--- ASSIGNMENT ---
Only the lines from the line that contains "How do I perform: Click" through the final line of the entries below belong in your answer, copied exactly and without pictures.

--- GIVEN INFORMATION ---

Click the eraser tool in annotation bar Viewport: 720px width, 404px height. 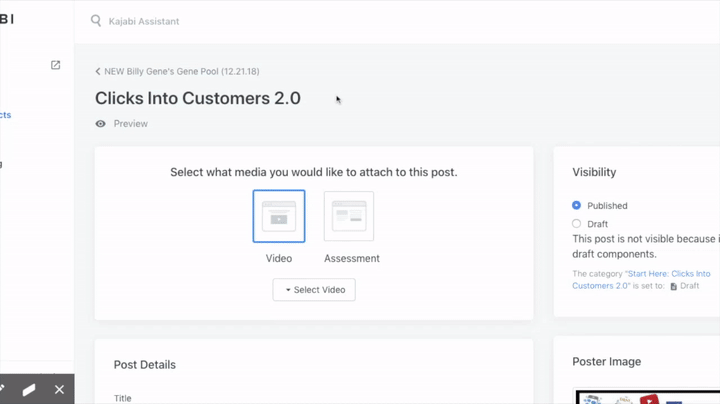29,389
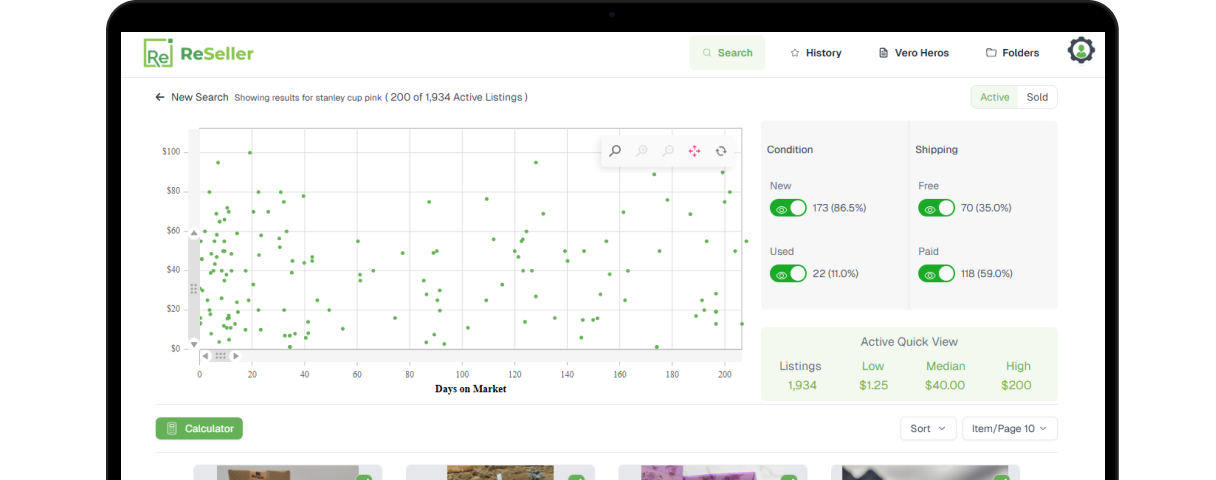The height and width of the screenshot is (480, 1216).
Task: Go back using the New Search arrow
Action: coord(160,97)
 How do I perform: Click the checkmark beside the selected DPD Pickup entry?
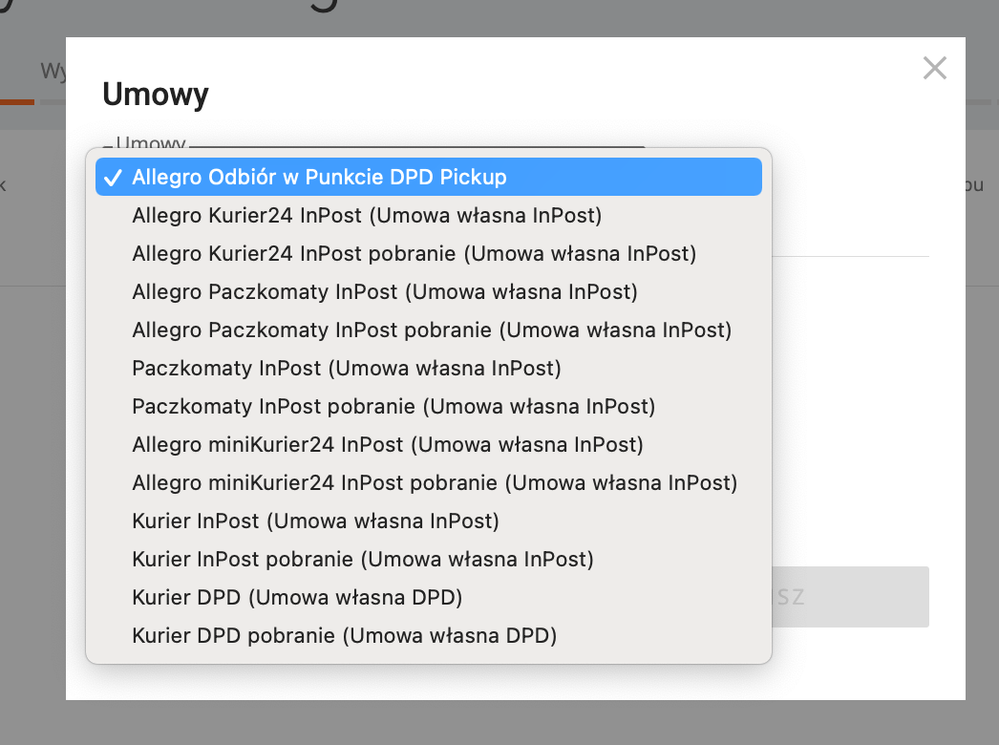[x=113, y=177]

--- SOLUTION TO THIS EXERCISE ---
 How do I perform: Click the checkmark beside the selected DPD Pickup entry?
[x=113, y=177]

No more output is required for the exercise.